The student group had taken 15 orders when members said they were told to stop selling the shirts. Huete said a school official told the group that someone complained about the T-shirt sale.
Administrators, however, apparently suggested that the students sell the shirts outside of school and start a letter-writing campaign. The students have followed that advice, and so far, 150 shirts have been ordered, according to Huete.
Neither the school principal nor the Verona Schools Superintendent wanted to discuss the matter with WISC-TV and denied interview requests on Monday.
The students said that they're concerned about the lack of local discussion about the Arizona law, which technically requires there be some violation of law before a police officer can ask for legal documentation. However, there is a widespread fear that minor violations like a car's burned-out taillight will result in harassment of one group more than another.
"It's basically racial profiling, so they can just go up to someone they think looks illegal and say, 'Where is your documentation' and they would have to present it," Huete said.

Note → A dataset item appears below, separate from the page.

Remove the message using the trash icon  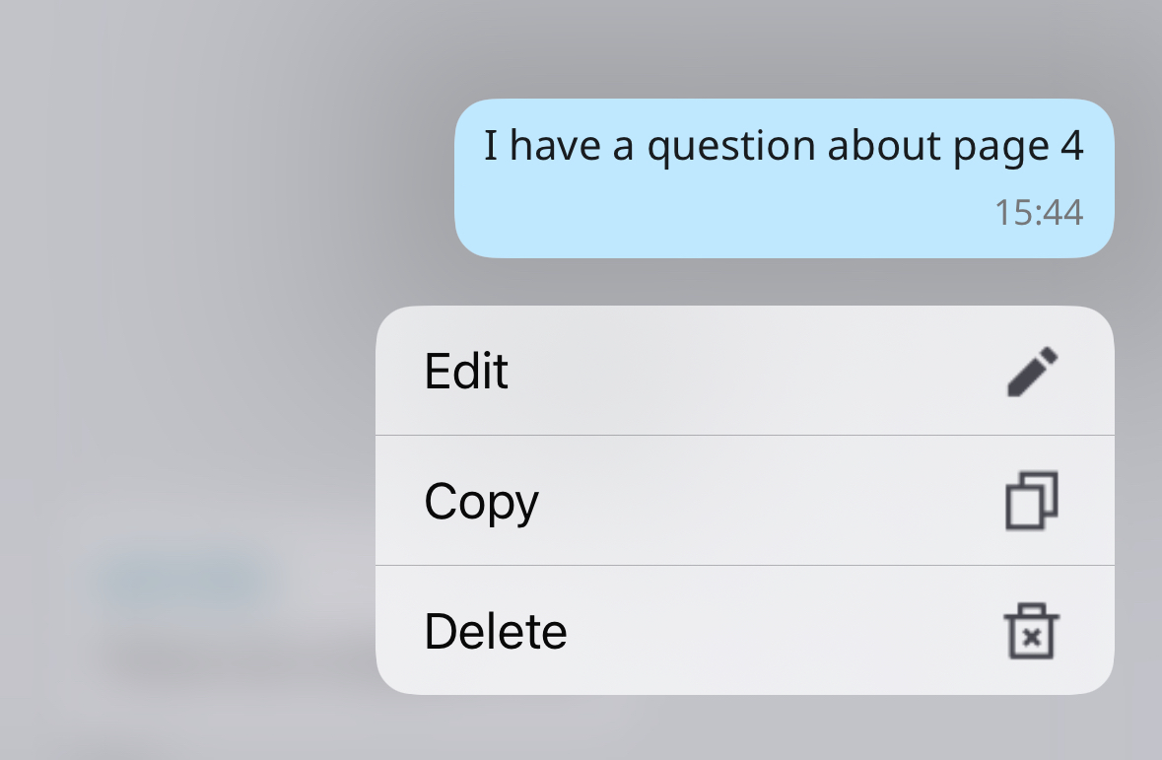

The student group wants the school to be aware of issues facing the Hispanic community and said Arizona's new law is an important issue to discuss. Students said that school officials explained that if the district allowed the "Do I Look Legal?" T-shirt sale, it might set a precedent and allow the sale of other, possibly offensive t-shirts.
"They gave us an example and said what if a student comes up and proposes an idea for shirts that say, 'Do I look gay?' 'Do I look like a member of the KKK?,'" said Emmanuel Martinez.
Banning the T-shirt sale at the school is a decision the students said they understand, but they wish the opinion of their peers -- not a parent -- could be weighed when deciding whether to allow the sale or not.